Compressor valves come in a variety of designs and are powered open by differential pressure and in the typical known design use some type of a spring to push the valve to the close position. The main issue with such designs is spring fatigue and failure after a predetermined number of cycles. Thus the problem addressed by the present invention is to present a valve design that can provide an economical construction and a reliably long service life. That objective is accomplished by elimination of the spring and the use of a force that preferably has a longer life cycle by using components that are less affected or better withstand the cycling that is the duty of a valve particularly one in a compressor application. In a preferred embodiment, the closing force is provided by the alignment of like poles of permanent magnets. Other embodiments are contemplated that deliver a closing force through a device that is not prone to fatigue or wear as would be experienced in an application involving a spring.

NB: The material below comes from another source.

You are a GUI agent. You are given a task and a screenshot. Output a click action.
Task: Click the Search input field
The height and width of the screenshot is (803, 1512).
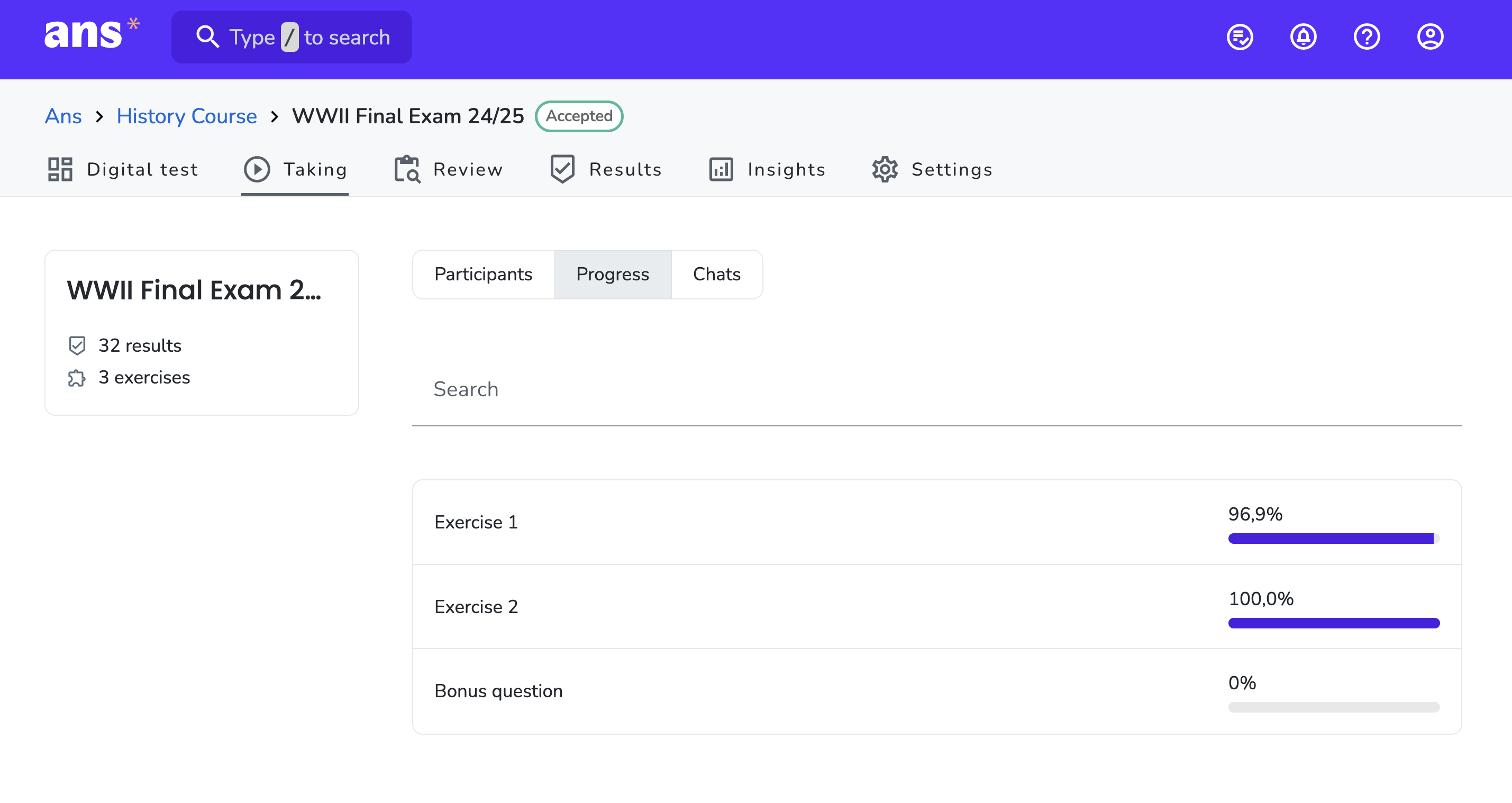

In many applications outside of compressor valves not only have springs been used but they have been combined with electromagnets to create an opening force against a spring return. Hydraulic pistons can also be used in conjunction with springs. These variations are all suggested in related U.S. Pat. Nos. 4,799,507 and 4,869,289. Other examples of electromagnets or permanent magnets for solenoid valves and valve actuators and other applications are U.S. Pat. Nos. 6,179,268; 6,532,919; and 5,356,211. U.S. Pat. No. 6,799,746 relies on a spring inside the valve to return an actuating piston to an original position in response to movement induced by an electromagnet. In yet other applications, such as a door closer in U.S. Pat. No. 4,670,939 a magnet moves a ball that acts as a valve member to control the flow of hydraulic fluid when controlling the closing and opening of a door. U.S. Pat. No. 5,366,506 shows an intraurethral valve with a magnetic valve member that can be selectively opened to allow urine to pass by moving another magnet from outside the body. The following patents show the general state of the art of compressor valves: U.S. Pat. Nos. 6,810,901; 6,790,018; 6,751,941; 6,684,651; 6,644,945; 6,585,500; 6,152,710; 5,947,708; 5,885,062; 5,547,344; 5,025,828; 4,793,779 and 4,446,608.
What is needed, particularly in a compressor application where a reciprocating compressor that runs at 300-1800 RPM and has valves that cycle between 5-20 times per second corresponding to that speed is a more reliable closing force that improves on the service life seen from coil springs or plate type closing springs. While the preferred embodiment is to use neodymium-iron-boron permanent magnets with similar poles facing, those skilled in the art will appreciate the full scope of the invention from the specification and claims, which appear below.